A car hitting a wall is likely to be extremely inelastic, because even though the wall doesn’t deform, the car does. In fact, in practice, it’ll be quite close to perfectly inelastic: The car won’t bounce at all, but will come to rest relative to the wall and still in contact with it. If, however, we had a car-sized lump of wall material hitting our ideal wall, that would probably be very elastic: The lump would bounce off.
??? Which material ??? I’m confused.
A car sized lump of solid steel is very elastic …thats a wrecking ball.
solid steel an other metals are very elastic.( The sheet metal is easily crumpled)
Ceramics, very inelastic .
Wood, inbetween , eg archers bow…
Irish:
Thanks for the link to momentum balance equations. I have been working through those, and they do seem to answer my question. Chronos’ two cents helped as well.
Now all I have to do is figure out how to explain it to the grandson, and make it seem like I knew it all along…!
The material our hypothetical perfectly rigid indestructible walls are made out of. I don’t know what material it is, but very rigid materials tend to be very elastic.
More specifically, the elastic response (going back to the original shape) happens much more rapdily than with bendy materials. This makes for good elastic collisions, unless the material breaks or cracks.

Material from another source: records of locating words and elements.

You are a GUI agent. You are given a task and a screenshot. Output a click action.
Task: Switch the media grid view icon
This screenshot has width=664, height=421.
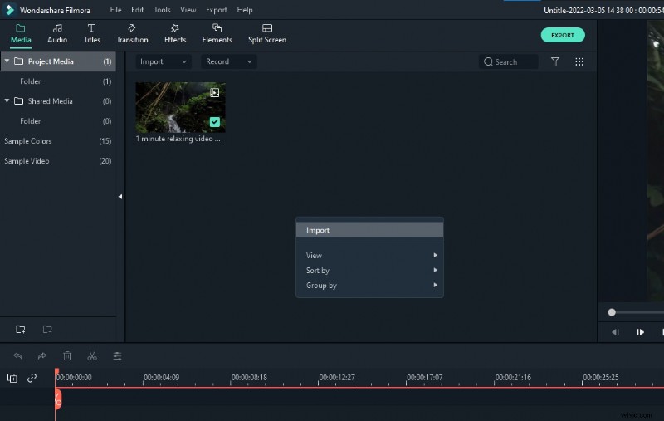(x=579, y=61)
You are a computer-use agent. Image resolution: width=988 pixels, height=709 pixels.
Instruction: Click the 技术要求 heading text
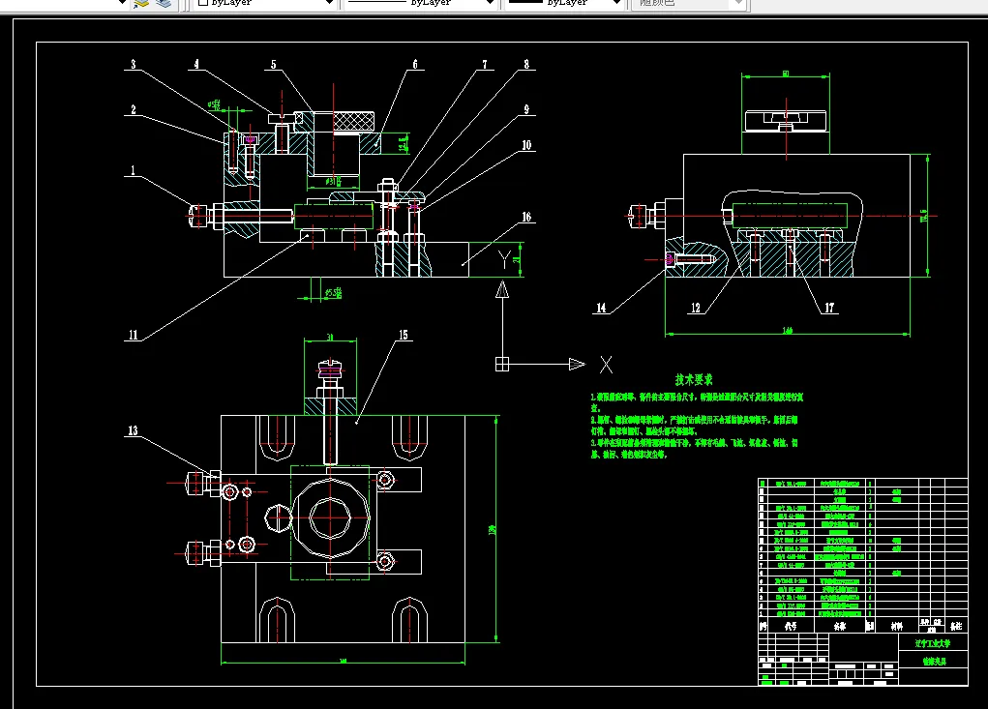coord(694,379)
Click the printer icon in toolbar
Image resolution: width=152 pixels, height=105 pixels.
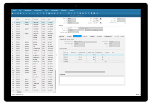coord(89,13)
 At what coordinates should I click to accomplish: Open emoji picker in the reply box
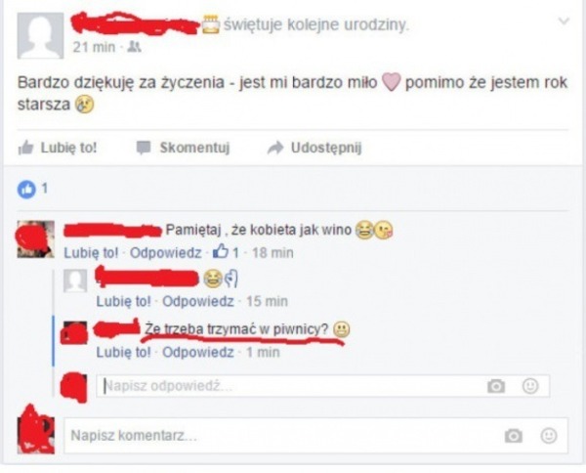click(x=530, y=386)
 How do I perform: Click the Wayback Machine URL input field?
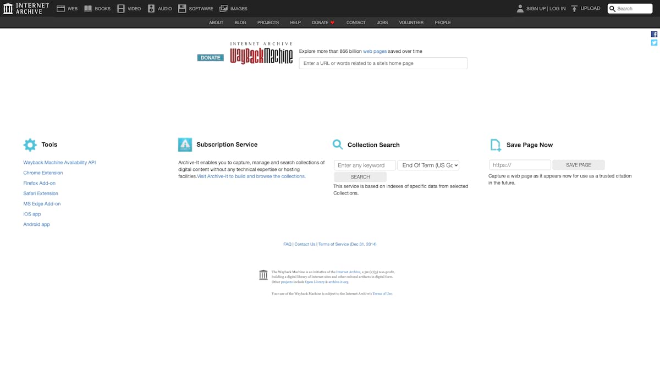[383, 63]
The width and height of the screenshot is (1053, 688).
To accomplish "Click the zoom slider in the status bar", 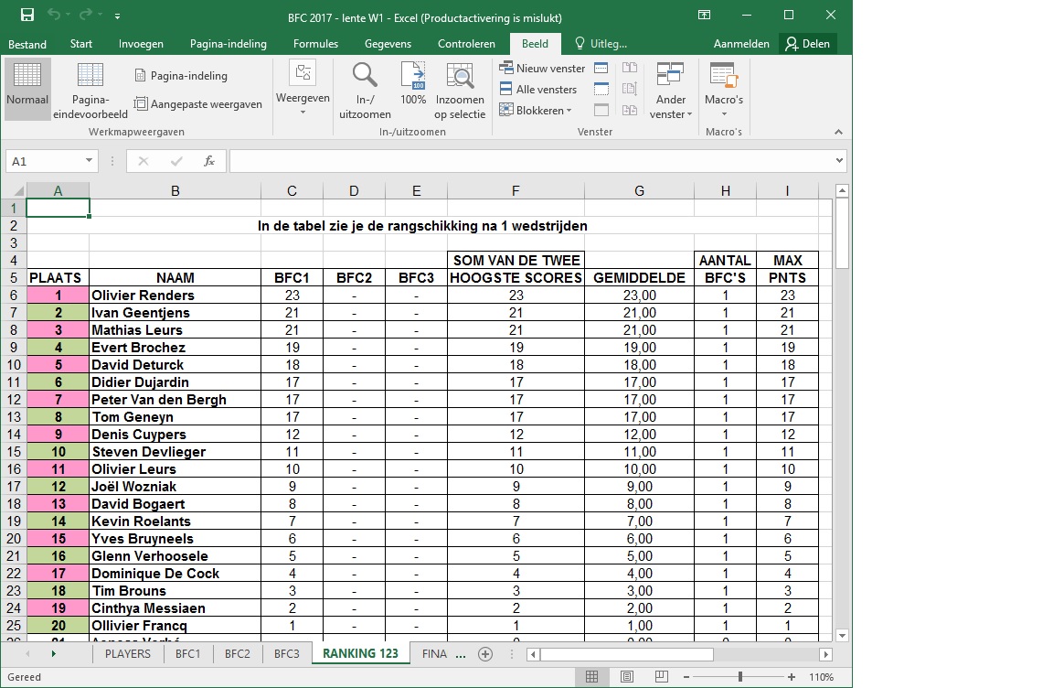I will 740,677.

for the record, cars don’t work like that at all since we design them with crumple zones, and in general all that collision stuff they teach you is highly restricted in its actual scope compared to the complexity with of the real world, and isn’t used that often.
That being said, always just do the stupid m*v calculations and whatever. Real world comparisons and explanations are harder; does the teacher even ask them? I can tell you that the example described is NOT like hitting a brick wall. If you calculate the momentary forces based on the change in speed in however much time it takes for the speed to change, you’ll find the forces are much greater for the slower driver than if he just hit a wall and stopped. Going 150 mph one way then suddenly 25 mph the other way (as the other poster calculated) is a much bigger momentum change and involves much greater accelerations/forces
Crumple zones mostly have the effect of making collisions inelastic. They do not change the fact that momentum and total energy are conserved. Those are true of everything, no matter how cleverly we design it.